Gemeinde Grefrath Der Niedergang

Gemeinde Grefrath · Grefraths Problem ist die jahrzehntelange, einseitige Abhängigkeit von der Großindustrie. Früher war es Textil, heute die Automobilbranche. Die Niersgemeinde verlor in drei Jahrzehnten rund 3000 Arbeitsplätze.

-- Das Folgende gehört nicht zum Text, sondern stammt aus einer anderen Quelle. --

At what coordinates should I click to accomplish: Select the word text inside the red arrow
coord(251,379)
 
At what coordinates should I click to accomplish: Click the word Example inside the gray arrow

Wer in den letzten Wochen durch Grefrath ging und sich mit den Menschen unterhielt, der hörte immer wieder einen Satz: „Wieder einmal hat es uns getroffen. Warum nur ?“ Die Antwort ist rasch gefunden: Fakt ist, dass Grefrath sich zum wiederholten Male von einer Branche abhängig gemacht hat. War es vor einigen Jahren die Textilindustrie, die inklusive Grevelour und Girmes in den Ruin schlidderte, so ist es heute die Automobillbranche mit den Zulieferern Henniges und Johnson Controls. Hinzu kamen die unkorrekten Machenschaften der Firma Balsam. Grefrath fehlte in den letzten Jahrzehnten ein Mix aus verschiedenen Branchen, um den Stellenabbau vielleicht ein wenig abzufedern. Als es der Textilindustrie noch gut ging, blühten Grefrath und Oedt. Nicht von ungefähr entstanden sportlichen Neubauten wie Freibad, Hallenbad und Turnhalle. Die Landesgartenschau fand in Grefrath statt, das Eisstadion entstand, in Oedt die Albert-Mooren-Halle. Seit dem 18.Jahrhundert gab es in Grefrath Leinenweber. Die Entwicklung der Eisenbahn (Grefrath und Mülhausen) und des Schluff (Oedt) waren förderlich für die Textilindustrie. Die Firma Berger (in den Räumen ist heute Johnson Controls) war die erste Grefrather Weberei und hatte in den 30er Jahren 350 Beschäftigte, bevor 1947 das Aus kam.

Blütezeit bei Grevelour

Ab 1955 kamen die Automobilzulieferer, zunächst die Firma Müller, später Fibrit. Sie stellte Fibrit her, eine unter Druck verformte Holzfasersuspension. 90 Prozent der Produktion gingen in die Automobilindustrie. Über 300 Menschen hatten hier ihren Arbeitsplatz. Es folgte Johnson Controls, das in der Blüte auch rund 800 Beschäftigte zählte. Die Grevelour begann als Firma Schwartz & Co. und hatte in ihrer Blütezeit 1000 Beschäftigte. Die Firma Mäurers, die vor 100 Jahren gegründet wurde, hatte stets rund 200 Mitarbeiter, von denen nun noch 60 in Grefrath bleiben werden. Auch die jetzt in Schwierigkeiten stehende Firma Henniges (früher Draftex und GDX) hatte in ihrer besten Zeit in Grefrath bis zu 1200 Angestellte. Noch sind es rund 800.

Die Oedter Weber

In Oedt dominierte seit 1794 das Weberhandwerk. 1879 wurde die Firma Girmes gegründet. Da gab es zusätzlich in den Haushalten schon rund 650 Samt-und Seidenhandwebstühle. Bei rund 5500 Einwohnern war Girmes in der Blütezeit mit mehr als 1000 Arbeitplätzen eine mehr als „feste Größe“ im wirtschaftlichen Leben. Beim Bau der Oedter Schule am schwarzen Graben vor mehr als 40 Jahren hatte die alte Gemeinde Oedt bei der Finanzierung von rund vier Millionen Mark die Hälfte aus Eigenmitteln und einem Darlehen aufgebracht.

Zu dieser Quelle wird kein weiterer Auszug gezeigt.